Le troisième point d’attention concerne l’évolution de la « gouvernance démocratique » en matière de politique culturelle territoriale. Le décret entend donner un rôle de premier plan aux centres culturels en matière de pilotage des politiques culturelles territoriales. Comme le précise l’article 4 du décret, « un centre culturel est un lieu de réflexion, de mobilisation et d’action culturelle, pour et avec les populations, les acteurs institutionnels et les acteurs associatifs d’un territoire ». En ce sens, et même si le terme n’est pas comme tel utilisé, les centres culturels pourraient jouer demain un rôle « d’ensemblier » des différents acteurs associatifs/culturels notamment dans la conception et la conduite de leur projet d’action culturelle respectif.
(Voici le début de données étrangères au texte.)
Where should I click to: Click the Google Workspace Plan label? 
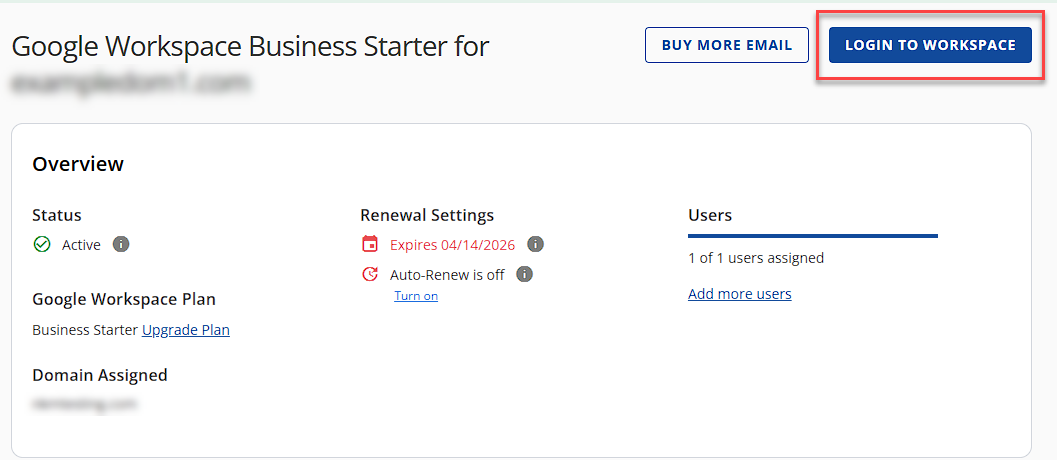124,299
Par ailleurs, le nouveau texte réaffirme également le principe du cofinancement paritaire (entre communes, provinces, COCOF et la Fédération Wallonie-Bruxelles).
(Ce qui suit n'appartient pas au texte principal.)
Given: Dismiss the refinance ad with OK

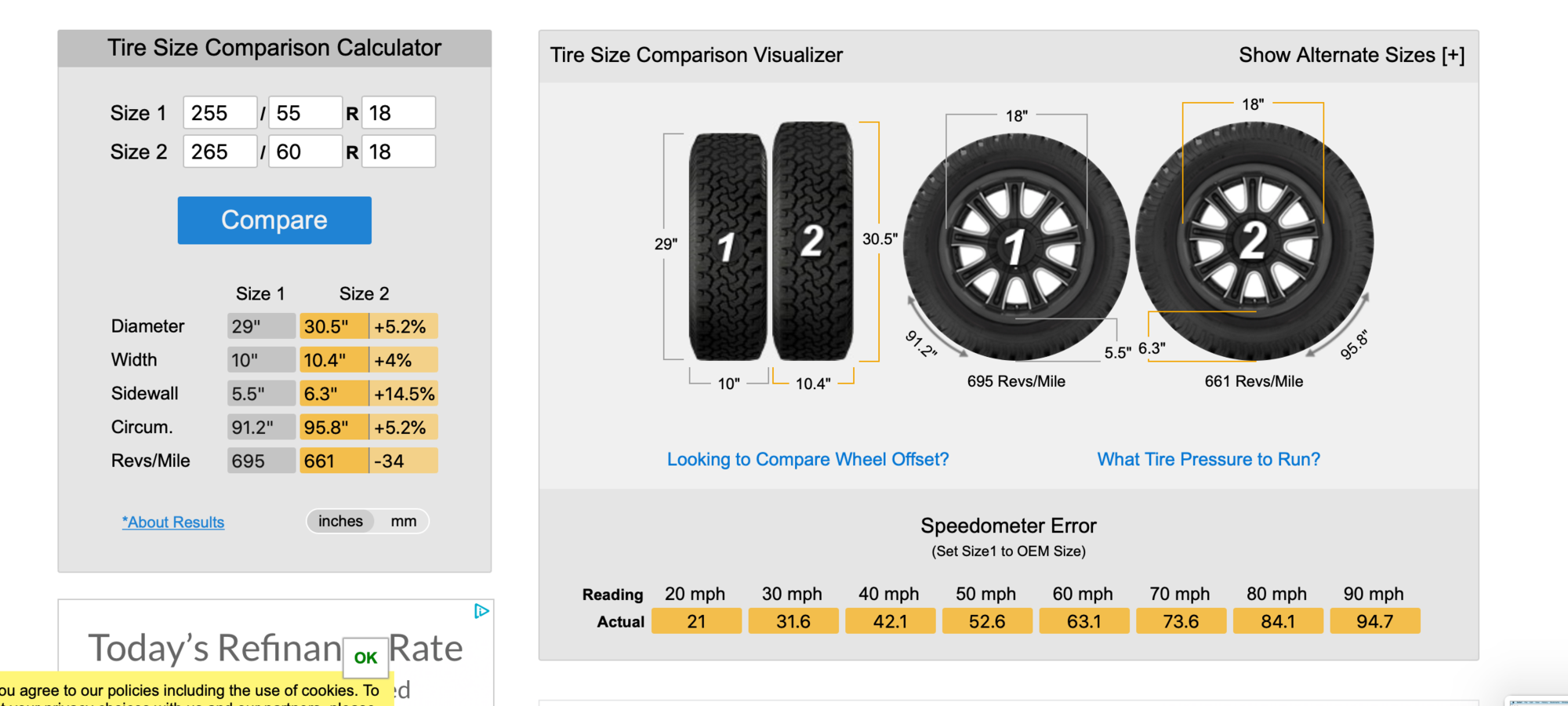Looking at the screenshot, I should click(365, 658).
En l’absence d’une Charte associative à portée réellement normative au niveau local, il va être nécessaire de veiller à ce que la fonction des centres culturels au niveau sous-régional ne renforce ici et là des logiques « d’instrumentalisations politiques » de la part des pouvoirs locaux par rapport au secteur associatif et dans l’élaboration des actions culturelles des centres culturels.
En outre, la conception du sens du travail d’éducation permanente tel qu’il peut être compris au niveau des pouvoirs publics locaux peut parfois (souvent ?) s’écarter très significativement du sens historique qui lui est donné par les associations reconnues en éducation permanente.

Co-écrit par François Reman


1. Ce secteur concerne actuellement 115 centres culturels pour des crédits budgétaires s’élevant, en 2012, à 24.223.000 d’euros.
2. Les passages entre guillemets proviennent du décret relatif aux centres culturels voté par le Parlement de la Fédération Wallonie-Bruxelles le 20 novembre 2013.
3. Voté le 28 juillet 1992, il fixe les conditions de reconnaissance et de subvention des centres culturels.
4. Il existe 8 catégories différentes qui déterminent le montant des subventions. Ces dernières varient de 26.111 euros à 208.752 euros.
5. Le décret insiste également sur l’attention particulière qui devra être portée aux groupes défavorisés dans cette démarche commune.

6. Extrait des Assises du développement culturel territorial en communauté française qui se sont déroulées en février 2011.